Castroneves didn’t say he had erased the incident of hurtling down the track wrong side up from his mind, just that he has dealt with it and moved on.
“It’s just natural to think about it, you can’t forget it,” admitted Castroneves, who will start fifth in Sunday’s race for Roger Penske. “But I’m thinking about what strategy I’m going to use in the race a whole lot more.

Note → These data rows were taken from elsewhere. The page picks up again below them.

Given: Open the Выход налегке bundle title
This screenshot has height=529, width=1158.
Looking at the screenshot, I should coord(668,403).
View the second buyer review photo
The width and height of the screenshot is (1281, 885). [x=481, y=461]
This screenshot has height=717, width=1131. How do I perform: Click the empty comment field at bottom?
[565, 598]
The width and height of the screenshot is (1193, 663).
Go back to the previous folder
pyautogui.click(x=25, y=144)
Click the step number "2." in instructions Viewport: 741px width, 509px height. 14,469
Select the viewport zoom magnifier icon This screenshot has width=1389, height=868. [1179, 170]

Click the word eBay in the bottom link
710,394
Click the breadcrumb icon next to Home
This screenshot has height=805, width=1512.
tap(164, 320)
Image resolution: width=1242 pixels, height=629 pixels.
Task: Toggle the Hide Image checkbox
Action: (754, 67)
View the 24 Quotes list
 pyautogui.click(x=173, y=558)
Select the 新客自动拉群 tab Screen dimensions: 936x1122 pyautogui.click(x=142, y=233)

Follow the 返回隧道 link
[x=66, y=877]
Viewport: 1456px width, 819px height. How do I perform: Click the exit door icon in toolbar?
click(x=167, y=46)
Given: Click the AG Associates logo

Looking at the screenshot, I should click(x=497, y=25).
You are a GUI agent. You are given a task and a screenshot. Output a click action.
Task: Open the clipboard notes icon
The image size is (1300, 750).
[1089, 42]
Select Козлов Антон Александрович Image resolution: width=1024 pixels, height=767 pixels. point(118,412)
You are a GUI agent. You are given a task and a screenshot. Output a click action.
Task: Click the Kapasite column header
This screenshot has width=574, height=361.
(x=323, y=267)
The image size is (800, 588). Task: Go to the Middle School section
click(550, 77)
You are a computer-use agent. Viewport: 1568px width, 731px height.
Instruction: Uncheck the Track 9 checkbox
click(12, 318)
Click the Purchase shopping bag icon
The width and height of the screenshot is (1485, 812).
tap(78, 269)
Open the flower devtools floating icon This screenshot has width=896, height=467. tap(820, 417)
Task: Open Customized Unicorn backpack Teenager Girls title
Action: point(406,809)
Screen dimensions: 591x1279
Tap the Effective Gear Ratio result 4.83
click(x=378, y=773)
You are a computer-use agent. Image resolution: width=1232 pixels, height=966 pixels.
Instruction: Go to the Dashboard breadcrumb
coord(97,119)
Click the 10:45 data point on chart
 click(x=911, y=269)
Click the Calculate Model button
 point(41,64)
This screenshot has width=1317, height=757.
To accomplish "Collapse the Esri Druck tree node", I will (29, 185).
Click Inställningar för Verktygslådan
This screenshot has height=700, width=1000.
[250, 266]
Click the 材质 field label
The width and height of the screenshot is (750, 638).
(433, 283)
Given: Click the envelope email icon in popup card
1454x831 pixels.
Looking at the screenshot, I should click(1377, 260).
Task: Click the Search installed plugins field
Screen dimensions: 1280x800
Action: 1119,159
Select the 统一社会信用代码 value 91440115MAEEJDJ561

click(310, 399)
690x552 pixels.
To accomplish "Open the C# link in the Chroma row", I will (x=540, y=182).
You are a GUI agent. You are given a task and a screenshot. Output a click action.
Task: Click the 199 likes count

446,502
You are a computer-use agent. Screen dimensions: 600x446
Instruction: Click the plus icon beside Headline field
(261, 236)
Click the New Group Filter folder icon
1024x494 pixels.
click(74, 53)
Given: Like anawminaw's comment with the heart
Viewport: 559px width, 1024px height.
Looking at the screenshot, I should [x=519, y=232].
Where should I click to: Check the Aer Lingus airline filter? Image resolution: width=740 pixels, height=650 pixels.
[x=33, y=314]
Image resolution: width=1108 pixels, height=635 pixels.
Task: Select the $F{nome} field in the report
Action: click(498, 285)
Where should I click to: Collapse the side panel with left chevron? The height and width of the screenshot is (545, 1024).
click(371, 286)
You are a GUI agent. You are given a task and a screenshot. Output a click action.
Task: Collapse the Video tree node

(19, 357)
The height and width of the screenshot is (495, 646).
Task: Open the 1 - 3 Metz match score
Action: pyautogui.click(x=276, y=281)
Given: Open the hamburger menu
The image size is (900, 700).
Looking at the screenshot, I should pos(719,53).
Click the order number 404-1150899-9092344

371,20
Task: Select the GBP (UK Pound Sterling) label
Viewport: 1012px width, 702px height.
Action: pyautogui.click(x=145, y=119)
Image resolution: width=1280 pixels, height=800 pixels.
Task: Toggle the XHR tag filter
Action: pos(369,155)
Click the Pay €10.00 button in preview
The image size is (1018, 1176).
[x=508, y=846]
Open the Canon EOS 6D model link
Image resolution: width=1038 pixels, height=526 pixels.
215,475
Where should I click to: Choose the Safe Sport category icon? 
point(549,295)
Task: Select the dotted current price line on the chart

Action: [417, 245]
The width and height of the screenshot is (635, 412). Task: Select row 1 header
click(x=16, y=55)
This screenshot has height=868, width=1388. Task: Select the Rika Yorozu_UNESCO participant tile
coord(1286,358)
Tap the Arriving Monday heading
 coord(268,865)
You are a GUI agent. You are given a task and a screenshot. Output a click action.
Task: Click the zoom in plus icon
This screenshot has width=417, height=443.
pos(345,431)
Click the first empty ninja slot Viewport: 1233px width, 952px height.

I’m consumed with that.”
Castroneves isn’t blaming anyone for the crash, which has Chevrolet and Honda engineers scampering about looking at the possible cause.
“I pushed it to the limit (and) went over the limit without knowing it,” said Castroneves, who'll travel to the Motor City after the 500 to compete in next weekend’s Chevrolet Detroit Belle Isle Grand Prix duals. “I don’t think it’s the aero kit that is making the car fly – it’s a combination of other things, in my opinion. I’m not an engineer of course.”
Castroneves is an exceptional race car driver, who went within a whisker last year of joining A.J. Foyt, Al Unser Sr. and Rick Mears as the only four-time winners of the Indianapolis 500.
Hunter-Reay’s bold pass in Turn 3 on the last lap of the race last year thwarted Castroneves bid.
It hasn’t weakened his spirit.
Asked what he might feel like if he can win on Sunday, Castroneves broke into a smile.
“That will be answered after the race,” he grinned. “You can only imagine, only speculate … about it.
“When I do that, I don’t think words will be enough. I hope I'll be able to answer you after the race about how I feel.”